Bhakta graduated with an undergraduate degree in Electrical Engineering and Computer Science from the University of California, Berkeley, and was an active member in Tau Beta Pi and Eta Kappa Nu. He said he did not join UPE at UC Berkeley because it was not a very involved chapter and he wanted to get something more out of his honor society.

In an effort to prevent that from happening at UR, Bhakta has turned to making this chapter more active.

“Every chapter gets to decide how they want to make the organization work, so there are absolutely many schools who just have a ‘stamp on your resume’ kind of organization,” Bhakta said. “We’re trying to make it a little more interesting.”

The professors and students want to recognize the students at the top of the class. Juniors who are in the top 35 percent of the computer science major with regard to their GPA and sophomores who have taken Introduction to Computing, Data Structures, and Discrete Structures, and received all A’s are eligible to join.
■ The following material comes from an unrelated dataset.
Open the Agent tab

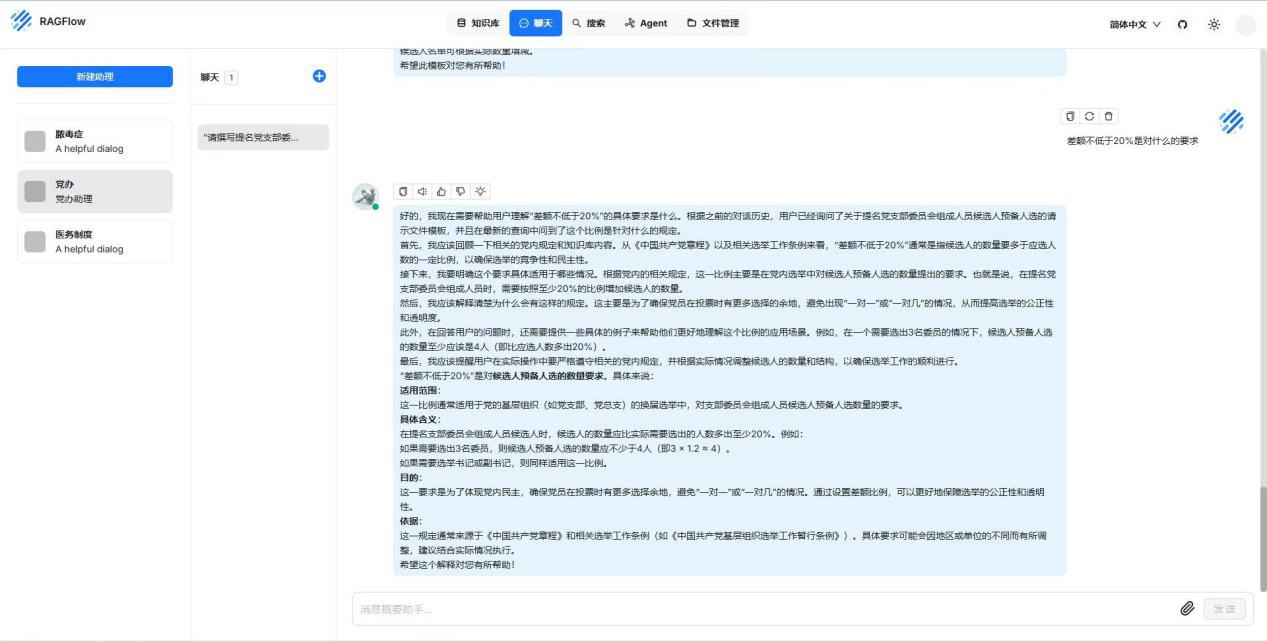(x=646, y=23)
Both Shea and Le said they hoped this would better prepare students to go into the workforce and focus on getting started in the field early, stating that many students began considering career paths with computer science too late.

UPE hopes to host hack-a-thons, professional development programs and other coding events to implement the social aspect of the honor society.

“I envision UPE to be a place or organization where our most hardworking students try to give back to the computer science community by putting on events for the general math and computer science populous,” Bhakta said.

The organization is just getting off the ground as it was recently recognized by UR and is filling out paperwork to be recognized by the national chapter.

As they visit the computer science classrooms, the executive board of UPE reported that it wanted to simply get more people dedicated to some part of computer science.

“It’s really important for everyone to have some sort of marketable technical skill going out into the workforce, so I think that computer science is a great way to achieve that, whether you’re a minor or a major or have just taken courses,” Shea said. “The world is going digital so you’re going to need to have some sort of knowledge of computers or technology.”

Bhakta agreed, saying that computer science was more relevant in the world today than ever before. He said that with computers, “you’ll realize that what you can do with them is really only limited by your creativity.”